I must also comment on the voice acting, which I often fault in animated movies that include celebrity voices. These voices are perfect for these roles, especially Rogen, a convincing dunce, and Witherspoon, whose chirpy tones are just colorful enough for those animated frames.

Some of the humor is clearly of the lowest-common denominator kind — anything with snot or poop — but some of it is pretty clever: A headline about the alien invasion reads “U-F-Uh-Oh.” A man scans his iris, thumbprint, palmprint, elbow, tongue and butt to gain access to a war room that looks like the war room from Dr. Strangelove. B.O.B. the blob is capable of all kinds of contortions and bizarre visual gags, one of which involves the hilarious, context-free line, “I taste ham,” the meaning of which I will let you discover.

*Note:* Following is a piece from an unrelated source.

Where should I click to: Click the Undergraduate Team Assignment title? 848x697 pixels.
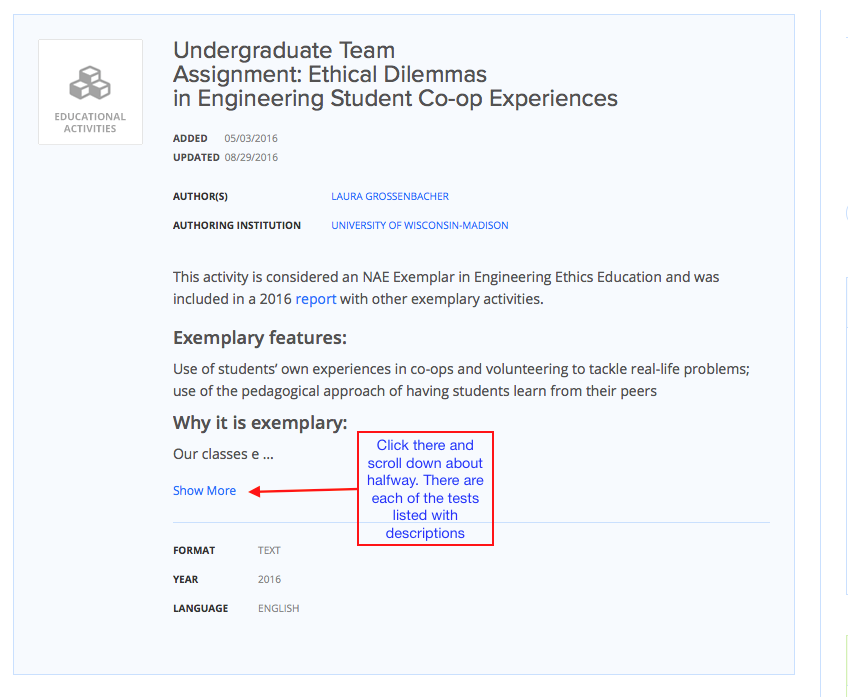click(395, 74)
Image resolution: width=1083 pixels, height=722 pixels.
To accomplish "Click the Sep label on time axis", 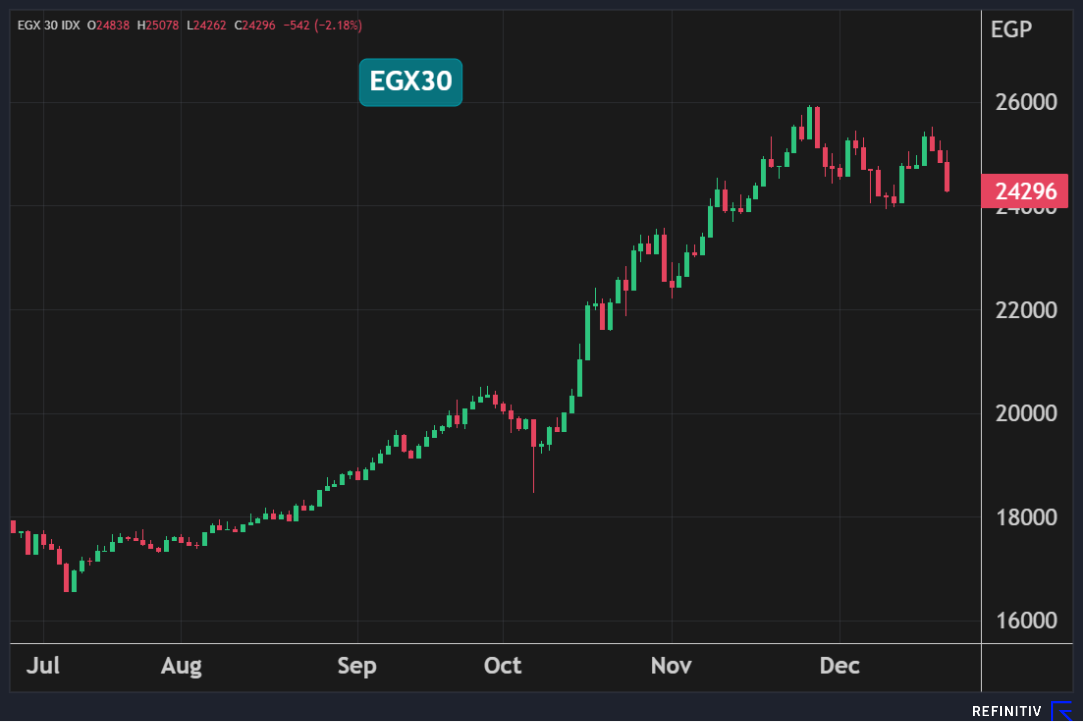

Really, though, Monsters vs. Aliens is a rather mellow spoof. The monsters are mutated devices from other movies: The Fly, The Blob, The Creature From the Black Lagoon, The Thing, Attack of the Killer Tomatoes, Attack of the 50-Foot Woman and Cloverfield. Notice the clever Vertigo parody as Susan runs across rooftops in San Francisco and dangles from a rain gutter only to realize she’s nearly as tall as the building itself. Or how the alien’s computer is accessed using one of those step pads from that dancing arcade game. Or how the president communicates with a giant robot using the musical notes from Close Encounters of the Third Kind, and when that doesn’t work he busts out with the Beverly Hills Cop theme on his Casio keyboard. Try to listen for the really obscure line about Al Gore’s An Inconvenient Truth.

These are amusing jokes, but it all relates back to my original point: Will children get them? I think not, which is why Monsters vs. Aliens is peppered with potty humor as well, maybe as a backup. The animation looks good, the action flows well, the monsters are likeable (especially B.O.B., who falls in love with a Jell-O mold), but the film’s sense of humor needs a narrower focus. Or just less snot.

This review originally ran in the West Valley View March 27, 2009.